Customer wanted new install, quoted carrier and goodman. He called back and wanted a trane. No big deal call trane and got prices and on a 13 seer. Customer called back and wanted a tam8 variable speed air handler and 15 seer XR15 outdoor unit. Called trane and got a price on the TAM8 and the outdoor unit. Trane had an outdoor unit, that worked with the TAM8, but did not communicate with TAM8 for all the bells and whistles. Called the customer he agreed and signed. Go to install today, and according to the install guide the TAM 8 must communicate with not only the outside unit the t-stat. I call trane they say I have the incorrect outdoor unit, and I need the $3,000 upgrade. I'm not making 3k on this job! So now I'm pissed as hell and stuck! I had to leave the customer without AC tonight. 
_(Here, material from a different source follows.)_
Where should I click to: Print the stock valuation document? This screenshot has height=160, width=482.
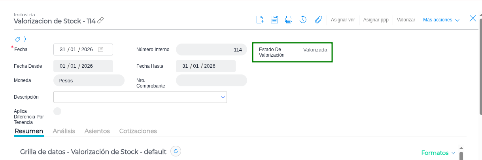coord(289,20)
Can the TAM8 work with a 24V outdoor unit? I know it will not communicate and give all the bells and whistle, but will it work? and if so what about the T-stat; the TAM8 does not have G wire for blower. 
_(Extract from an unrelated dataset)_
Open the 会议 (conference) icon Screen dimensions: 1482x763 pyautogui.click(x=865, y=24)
I have install plenty of tranes(but not a dealer), but this is my first TAM8.

here are the model numbers

outside unit 4twr5036g1000a
Inside unit Tam8a0c36v31cb

Thanks for the help.


----------



## beenthere

Sorry, not a Trane guy, so can't help. But interested in the answer.


----------



## JimJ

> Can the TAM8 work with a 24V outdoor unit? I know it will not communicate and give all the bells and whistle, but will it work? and if so what about the T-stat; the TAM8 does not have G wire for blower.


Should of gotten a TAM7, same as a TAM8 but not communicating.


----------



## wetbar

yes it will work. You have to buy a module that goes inside the tam 8. like you said it will not communicate buy it will run a 24 volt condenser.


----------



## heatingrepairchicago

you can make it work thru the thermostat you have to adjust your low voltage wiring everywhere...


----------



## latinomaster

Stay away from trane and problem solved


----------



## ASTR

latinomaster said:


> Stay away from trane and problem solved


You have to deliver what the customers wants, not what you want or can work with only.


----------